For a lot of people, college is where they begin to apply budgeting practices for the very first time. That’s why most college students have part-time jobs while they attend school. Some people pay for their own on-campus living expenses, while others pay rent and bills. Either way, if you’re a student, you need to learn how to budget and be realistic about your expenses to get through the semester. Here are five steps to managing your finances as a student.
1. Open a student bank account.
You may already have a checking account with a financial institution. But if it isn’t a student bank account, then you may want to reconsider what you mainly use for banking and apply for a new one. Student bank accounts can come with a lot of perks specifically tailored to college students. You can get discounts at major coffee shops or even cashback from textbook websites. Student credit cards have their own perks. They have fewer requirements, and it’s a great way to start building your credit.
2. Write down any financial goals and create a budget.
With the help of college application advisors, you can get assistance with applying for college and with financial planning. The college admissions process isn’t just about getting into a top school. It’s also about finding the right fit in terms of your finances, career goals, and interests. If you’re living in a dorm and hoping to move out into an apartment with your roommate, then you may want to start setting aside money for that specific goal. A college consulting service can help you figure out a strategic plan for your educational goals while taking financial aid into account. So, write down your goals and start creating a budget!
3. Track all of your expenses and spend your money wisely.
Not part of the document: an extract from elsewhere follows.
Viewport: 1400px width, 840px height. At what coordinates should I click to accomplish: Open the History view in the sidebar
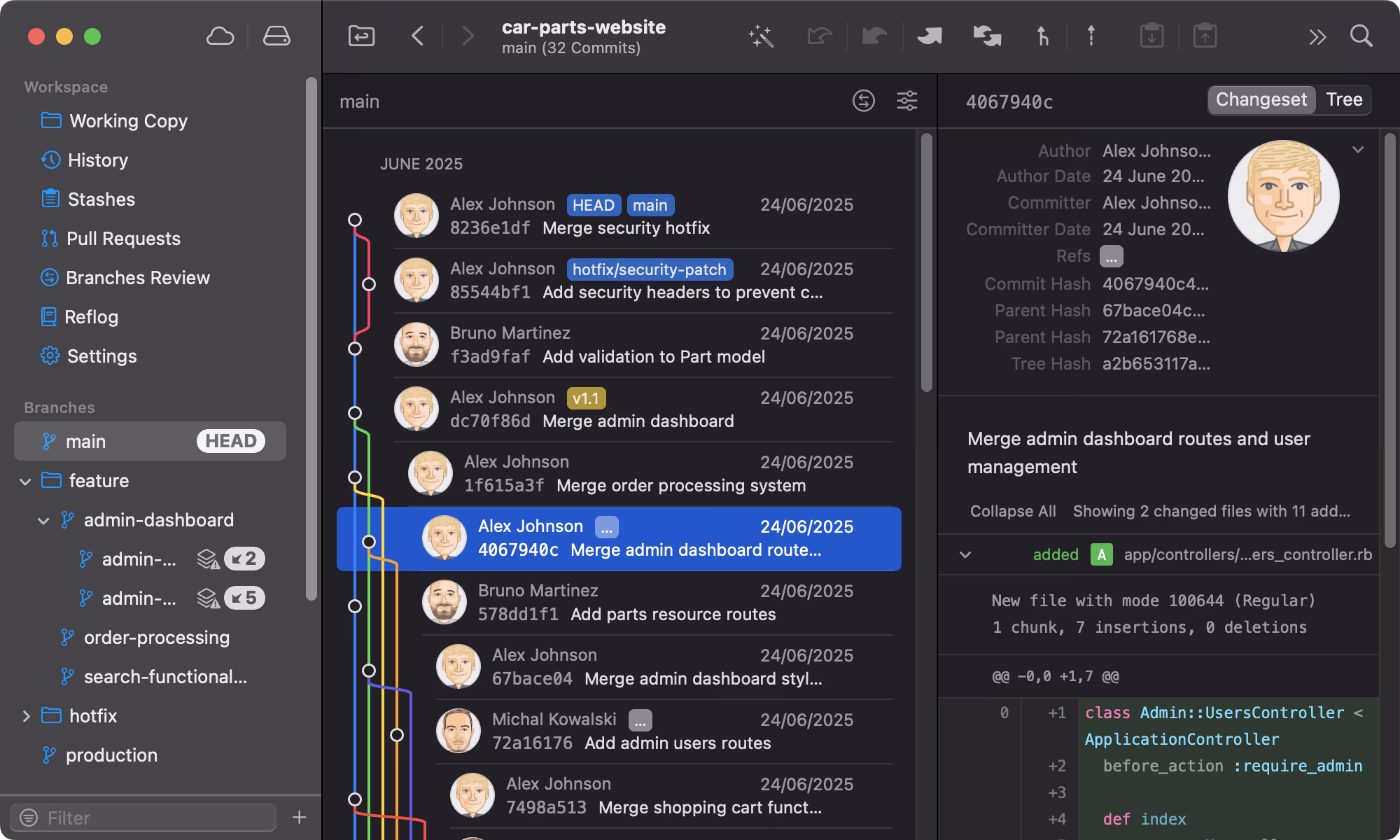(97, 160)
Now that you’ve set a budget, it’s time to stick to it. Track all of your expenses and make sure you’re not going over your spending limits. A great way to do this is by setting up notifications on your phone for your expenses. If you’ve set up an account with a credit union in Middleville, MI then you can see if its online banking features allow alerts. If not, you can use a budgeting app that links with your account and relies on that to send you notifications.
4. Figure out ways to stretch your money.
If you find that you’ve gone over the limit in some of your spending categories, then it may be time to stretch those dollars. Figure out ways to save on food or course materials. There are plenty of free college textbook websites out there. Maybe you can limit the number of iced coffees from the on-campus cafe, and start making your own instead. Buy textbooks used instead of new or sign up for those online groups where fellow students give them away for free.
5. Avoid borrowing money.
Borrowing money usually means you’re already in a hole. Whatever you do, try to avoid this. It’s usually a bad sign that you’re not managing your finances or that you’re spending more than you can afford. When college students are in a pinch, they sometimes turn to money lending services or even ask peers for a little extra cash they might have. It’s best to avoid this and try searching for smaller streams of income instead. Maybe you can deliver food on an app or shop for someone else’s grocery orders. See if you can get enough dog walking jobs to supplement your income amidst your busy school schedule. Borrowing money usually means you’re not too far from debt.
Managing your finances as a student doesn’t have to be difficult. It begins with choosing the right school that you can afford, budgeting properly, and using the tools available to stay within the budget.